++++ DATA SHOWN ++++

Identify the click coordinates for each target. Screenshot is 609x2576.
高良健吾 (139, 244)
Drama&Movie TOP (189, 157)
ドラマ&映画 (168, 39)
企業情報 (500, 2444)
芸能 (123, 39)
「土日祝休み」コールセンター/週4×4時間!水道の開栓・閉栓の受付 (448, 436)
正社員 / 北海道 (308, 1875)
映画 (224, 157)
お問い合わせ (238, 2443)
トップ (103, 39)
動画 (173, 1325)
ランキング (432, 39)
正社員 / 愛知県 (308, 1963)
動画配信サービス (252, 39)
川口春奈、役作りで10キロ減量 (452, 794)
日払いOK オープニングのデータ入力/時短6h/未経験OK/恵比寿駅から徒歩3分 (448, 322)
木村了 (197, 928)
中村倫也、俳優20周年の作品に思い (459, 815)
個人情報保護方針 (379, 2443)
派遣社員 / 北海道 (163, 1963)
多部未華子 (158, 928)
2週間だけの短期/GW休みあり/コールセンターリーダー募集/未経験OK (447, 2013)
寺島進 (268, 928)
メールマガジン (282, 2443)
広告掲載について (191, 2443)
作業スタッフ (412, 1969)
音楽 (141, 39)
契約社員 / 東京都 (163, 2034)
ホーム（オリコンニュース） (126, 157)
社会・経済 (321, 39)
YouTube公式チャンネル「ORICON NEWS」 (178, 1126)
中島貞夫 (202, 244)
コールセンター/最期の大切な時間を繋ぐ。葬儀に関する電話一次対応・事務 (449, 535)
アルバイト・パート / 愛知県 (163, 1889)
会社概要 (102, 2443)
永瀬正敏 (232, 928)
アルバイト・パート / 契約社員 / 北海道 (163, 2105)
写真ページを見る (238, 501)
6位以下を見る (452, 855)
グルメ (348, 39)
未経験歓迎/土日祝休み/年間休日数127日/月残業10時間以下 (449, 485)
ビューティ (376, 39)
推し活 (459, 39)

++++

GIVEN REQUEST:
Which lines of the records contain the string "未経験OK", with case counting? Pull out each of those lines in full.

EXERCISE RESPONSE:
日払いOK オープニングのデータ入力/時短6h/未経験OK/恵比寿駅から徒歩3分 (448, 322)
2週間だけの短期/GW休みあり/コールセンターリーダー募集/未経験OK (447, 2013)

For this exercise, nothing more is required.